Rent! (Not Buy vs. Rent)

By karim April 25, 2007

Looking for a great buy-rent analysis tool? Go no further the the New York Times. My friend Kevin Boer blogged about it here, and I have to further endorse this product. Very cool Ajax interface and has all the things you need to understand the issues. Warning! Do not accept their base assumptions, some of which are in “Advanced Settings”, “General”. The main value to a tool like this is playing with different assumptions so that you can understand the real drivers. I have inputted some assumptions below based on a friends analysis of spending $6,850 to rent a house that might ordinarily cost him $2 million in San Francisco (yes, these are real numbers…it is that expensive here!).

Three Key Assumptions:

- Housing Value increase 4% per annum

- Rent increases 2% per annum (San Francisco is largely rent controlled)
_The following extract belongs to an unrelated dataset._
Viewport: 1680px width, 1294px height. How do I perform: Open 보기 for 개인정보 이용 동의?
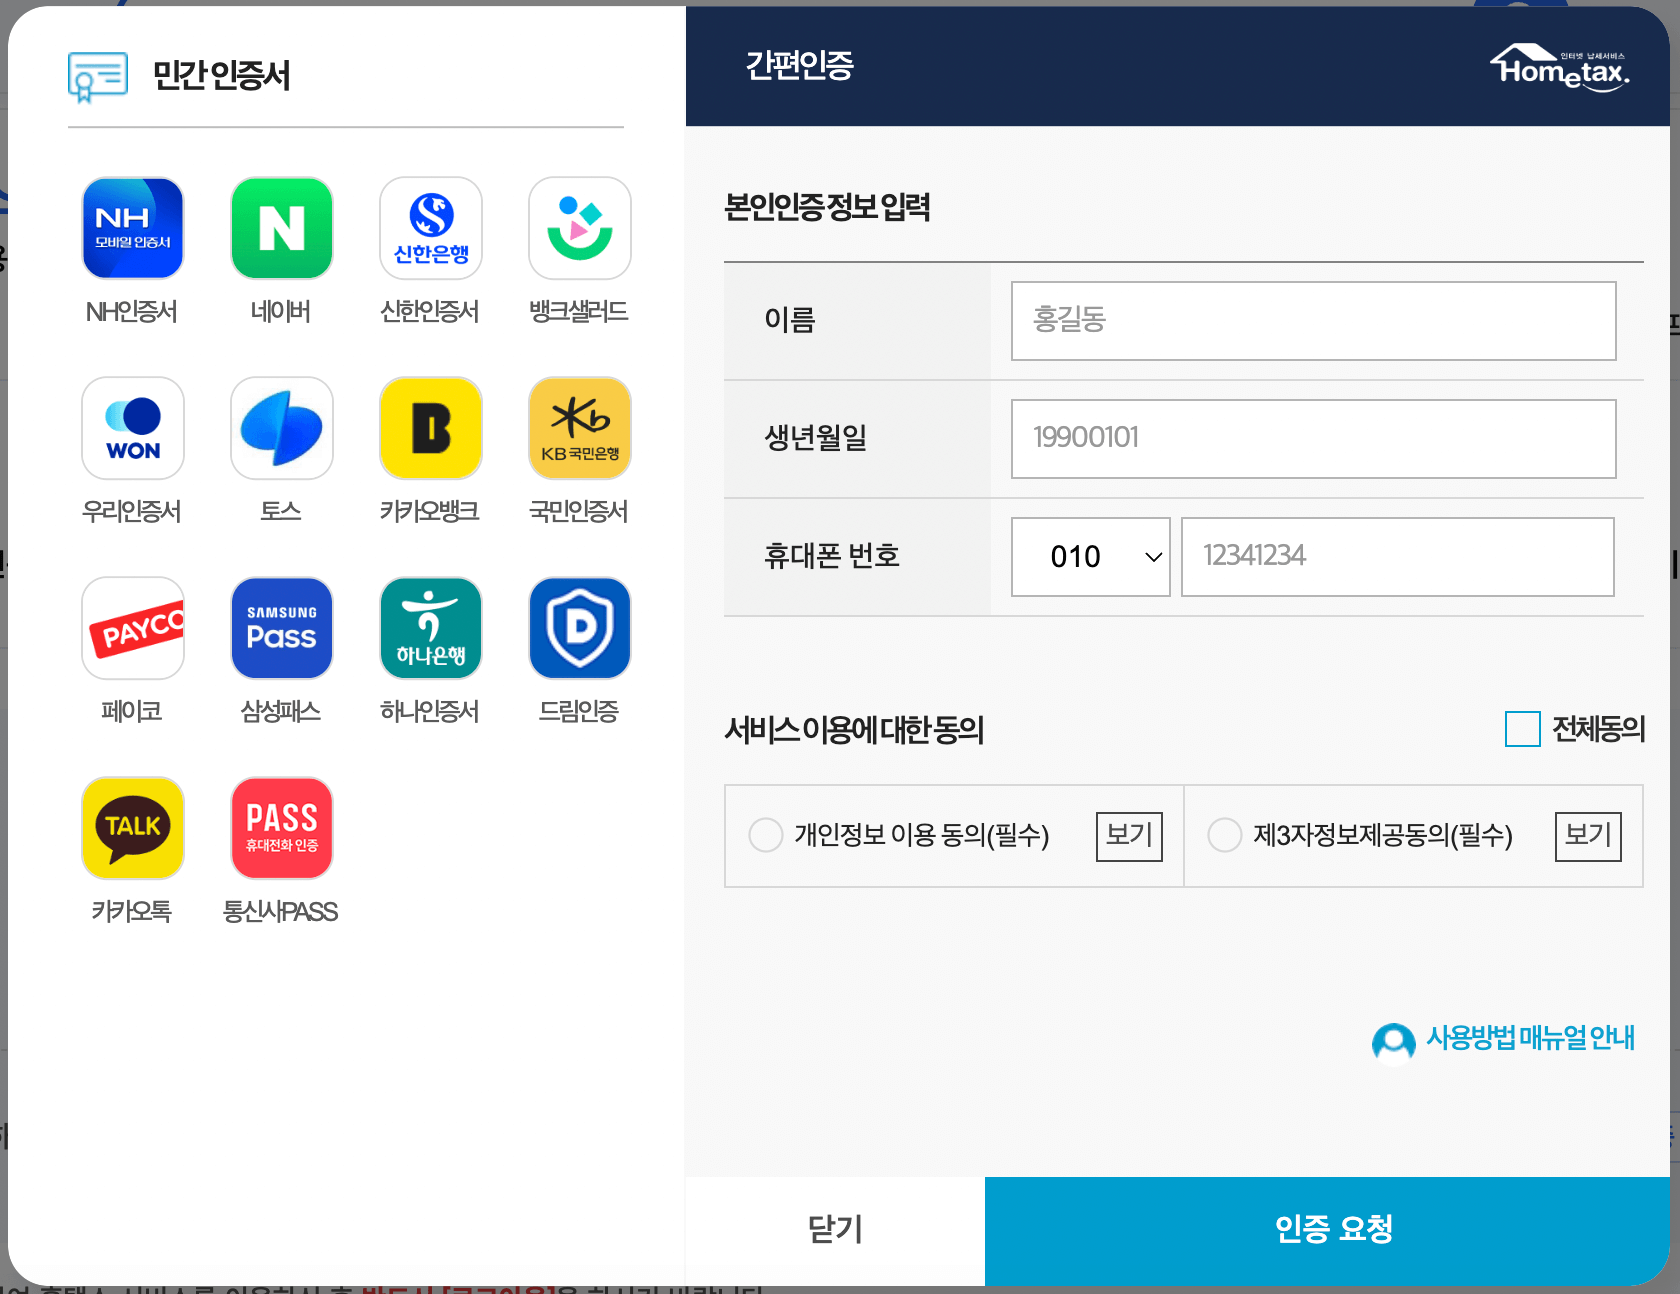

- Investment returns of 6.5%


You can see there is no scenario that allows one to buy versus rent. So what does it take to get the buy-rent math to justify buying? Well if you increase housing prices to 5% increases per year then you get a break-even point of 7 years and if you increase it to 6% then you get a break-even point of 3 years. Although I held investment returns constant at 6.5%, prices increases for housing coincide with general returns in assets so realistically I should probably be increasing investment returns with any increase in house price appreciation . Why is this relationship so important? Because when you have money tied up in your house, that money is no longer available to invest. If you are a crappy investor no problem. If you know your way around, this makes the math even more difficult. So if I increase investment returns to match my original assumptions of 4% appreciation and 6.5% investment returns (2.5% spread), then the following buy-rent trade-off emerges:


So buying is better after 5 years but the gets worse at year 15. Why? Compounding. It seems the real issue is what is the relationship between housing returns and investment returns…something I will blog about in the future.

What was my recommendation to my friend? Rent and look for a distressed seller.

Local Resources:

San Francisco Assessor-Recorder

City of San Francisco Rent Board

Comments

haroldt says Comments

1:59 pm, April 26, 2007

Is it possible that the rents are too low in that price range due to small number of people who spend that much on rent?